Given an array and a value, remove all instances of that value in place and return the new length.
Do not allocate extra space for another array, you must do this in place with constant memory.
The order of elements can be changed. It doesn’t matter what you leave beyond the new length.
Example:
Given input array nums = [3,2,2,3], val = 3
Your function should return length = 2, with the first two elements of nums being 2.
Hint:
Try two pointers.
Did you use the property of “the order of elements can be changed”?
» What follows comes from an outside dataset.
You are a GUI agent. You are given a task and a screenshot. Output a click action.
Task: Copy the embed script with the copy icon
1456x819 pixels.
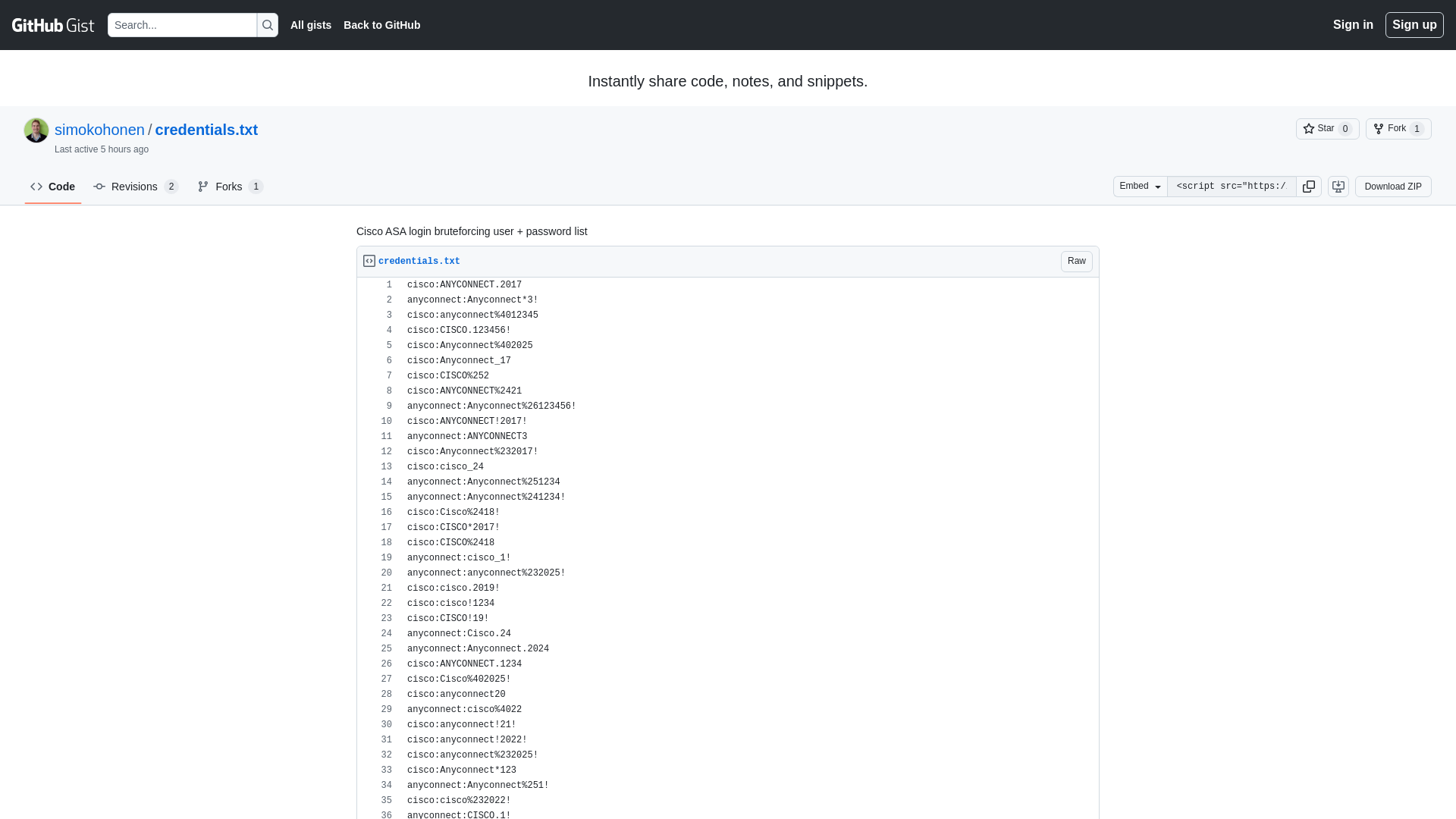pyautogui.click(x=1309, y=186)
What happens when the elements to remove are rare?
public class Solution {
public int removeElement(int[] nums, int val) {
sortInt(nums);
int k = 0;
for (int i = 0; i < nums.length; i++) {
if (nums[i] == val)
k++;
if (nums[i] > val) {
nums[i - k] = nums[i];
}
}
return nums.length - k;
}
public int[] sortInt(int[] a) {
int k, temp;
for (int i = 0; i < a.length; i++) {
k = i;
for (int j = i + 1; j < a.length; j++)
if (a[k] > a[j])
k = j;
temp = a[i];
a[i] = a[k];
a[k] = temp;
}
return a;
}
}我想着先排序,然后去掉那个就行。
Approach #1 (Two Pointers) [Accepted]
public int removeElement(int[] nums, int val) {
int i = 0;
for (int j = 0; j < nums.length; j++) {
if (nums[j] != val) {
nums[i] = nums[j];
i++;
}
}
return i;
}Approach #2 (Two Pointers - when elements to remove are rare) [Accepted]
public int removeElement(int[] nums, int val) {
int i = 0;
int n = nums.length;
while (i < n) {
if (nums[i] == val) {
nums[i] = nums[n - 1];
// reduce array size by one
n--;
} else {
i++;
}
}
return n;
}